Anasazi Settlement Patterns: the Importance of Seasonal Mobility

Charlene Milliken

Master of Arts Thesis. 2001

The purpose of this paper is to use the results of a multidimensional scaling analysis to evaluate four models that attempt to explain Anasazi settlement pattern changes, specifically in relation to seasonal mobility. The multidimensional scaling analysis will be performed using Reher's 1977 surface survey data from the Chaco Basin in northwestern New Mexico from the Basket Maker III phase through the early Pueblo IV phase. Using the results of my analysis I will explore whether or not seasonal mobility continued to be an important resource acquisition strategy through time using four research questions: 1) Are upland sites different from lowland sites?; 2) Are permanent sites or long-term sites and seasonal occupation sites represented?; 3) Does sedentism increase through time?; and 4) Does population increase affect settlement patterns?

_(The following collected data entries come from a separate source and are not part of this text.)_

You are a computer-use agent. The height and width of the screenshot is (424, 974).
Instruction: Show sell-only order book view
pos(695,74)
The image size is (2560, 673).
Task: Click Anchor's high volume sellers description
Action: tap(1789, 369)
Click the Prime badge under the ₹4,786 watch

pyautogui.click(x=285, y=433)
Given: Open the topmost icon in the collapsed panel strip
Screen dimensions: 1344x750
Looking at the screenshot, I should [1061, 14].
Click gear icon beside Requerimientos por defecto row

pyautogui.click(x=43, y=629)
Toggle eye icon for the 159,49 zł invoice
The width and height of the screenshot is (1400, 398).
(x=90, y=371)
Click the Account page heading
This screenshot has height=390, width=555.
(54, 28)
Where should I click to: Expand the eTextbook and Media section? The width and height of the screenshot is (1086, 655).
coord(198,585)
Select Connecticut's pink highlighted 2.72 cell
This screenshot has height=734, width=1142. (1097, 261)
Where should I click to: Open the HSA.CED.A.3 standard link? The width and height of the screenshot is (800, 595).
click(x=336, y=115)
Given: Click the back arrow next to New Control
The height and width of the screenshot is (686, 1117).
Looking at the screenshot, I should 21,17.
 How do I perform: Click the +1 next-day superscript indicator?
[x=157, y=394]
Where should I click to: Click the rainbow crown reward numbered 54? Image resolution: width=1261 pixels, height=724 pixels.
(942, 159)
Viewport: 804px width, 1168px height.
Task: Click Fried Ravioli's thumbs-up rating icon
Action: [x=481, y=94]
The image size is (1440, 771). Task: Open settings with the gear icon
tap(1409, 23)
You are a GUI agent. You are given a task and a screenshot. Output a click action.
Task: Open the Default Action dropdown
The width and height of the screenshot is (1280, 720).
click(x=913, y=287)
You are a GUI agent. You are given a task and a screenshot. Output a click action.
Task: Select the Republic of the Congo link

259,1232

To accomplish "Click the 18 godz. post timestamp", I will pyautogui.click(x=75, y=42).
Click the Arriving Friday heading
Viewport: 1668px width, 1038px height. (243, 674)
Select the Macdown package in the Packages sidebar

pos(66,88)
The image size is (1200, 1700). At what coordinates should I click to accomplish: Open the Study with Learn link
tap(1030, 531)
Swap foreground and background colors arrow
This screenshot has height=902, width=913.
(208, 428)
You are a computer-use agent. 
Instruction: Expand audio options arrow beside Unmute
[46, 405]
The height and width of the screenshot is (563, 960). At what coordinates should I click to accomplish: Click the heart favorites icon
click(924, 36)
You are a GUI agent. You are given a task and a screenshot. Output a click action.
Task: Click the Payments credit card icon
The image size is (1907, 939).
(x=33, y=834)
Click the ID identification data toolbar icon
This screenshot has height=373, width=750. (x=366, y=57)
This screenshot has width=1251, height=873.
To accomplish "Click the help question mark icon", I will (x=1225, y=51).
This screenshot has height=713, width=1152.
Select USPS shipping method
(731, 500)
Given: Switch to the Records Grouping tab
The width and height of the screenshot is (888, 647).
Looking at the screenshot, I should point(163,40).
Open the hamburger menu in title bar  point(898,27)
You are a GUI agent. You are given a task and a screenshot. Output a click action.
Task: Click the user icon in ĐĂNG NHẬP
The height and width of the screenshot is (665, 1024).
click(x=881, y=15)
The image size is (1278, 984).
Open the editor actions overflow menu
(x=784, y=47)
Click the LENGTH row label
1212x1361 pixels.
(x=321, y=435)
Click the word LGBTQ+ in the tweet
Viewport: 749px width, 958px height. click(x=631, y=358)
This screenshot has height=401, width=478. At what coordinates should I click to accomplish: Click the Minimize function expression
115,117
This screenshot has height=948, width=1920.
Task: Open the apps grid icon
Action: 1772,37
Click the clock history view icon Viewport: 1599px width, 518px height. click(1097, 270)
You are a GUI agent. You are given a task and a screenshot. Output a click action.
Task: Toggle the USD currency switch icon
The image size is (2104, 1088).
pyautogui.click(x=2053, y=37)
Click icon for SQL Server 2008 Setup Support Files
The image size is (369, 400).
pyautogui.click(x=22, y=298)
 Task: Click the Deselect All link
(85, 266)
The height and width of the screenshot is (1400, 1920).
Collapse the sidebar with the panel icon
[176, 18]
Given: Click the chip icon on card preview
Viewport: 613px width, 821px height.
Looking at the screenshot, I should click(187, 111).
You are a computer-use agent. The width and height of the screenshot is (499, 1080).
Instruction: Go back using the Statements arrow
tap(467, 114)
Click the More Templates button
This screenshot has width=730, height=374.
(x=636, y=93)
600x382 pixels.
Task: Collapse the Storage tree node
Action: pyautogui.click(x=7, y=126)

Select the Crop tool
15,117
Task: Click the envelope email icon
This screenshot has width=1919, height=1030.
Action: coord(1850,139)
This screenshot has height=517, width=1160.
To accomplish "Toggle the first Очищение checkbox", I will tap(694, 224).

Each of the four models focuses on the importance of mobility strategies for people who live in environmentally marginal areas. Charles A. Reher (1977) uses an ecosystemic model to explain why people located themselves where they did. He argues that people located their sites in places that best maximized resources and minimized risk. Shirley Powell (1983) develops a model for the Anasazi of Black Mesa, Arizona, based on seasonal mobility in a setting characterized by environmental uncertainty. Stephen Plog (1986) also looks at the Black Mesa Anasazi and discusses the nature and causes of population increase and decrease. He argues for settlement pattern changes as a reflection of social changes that occurred during periods of population increase and decrease. Finally, Robert W. Preucel, Jr. (1990), develops a model for the Anasazi of the Pajarito Plateau, New Mexico, based on seasonal agricultural circulation characterized by dual residence.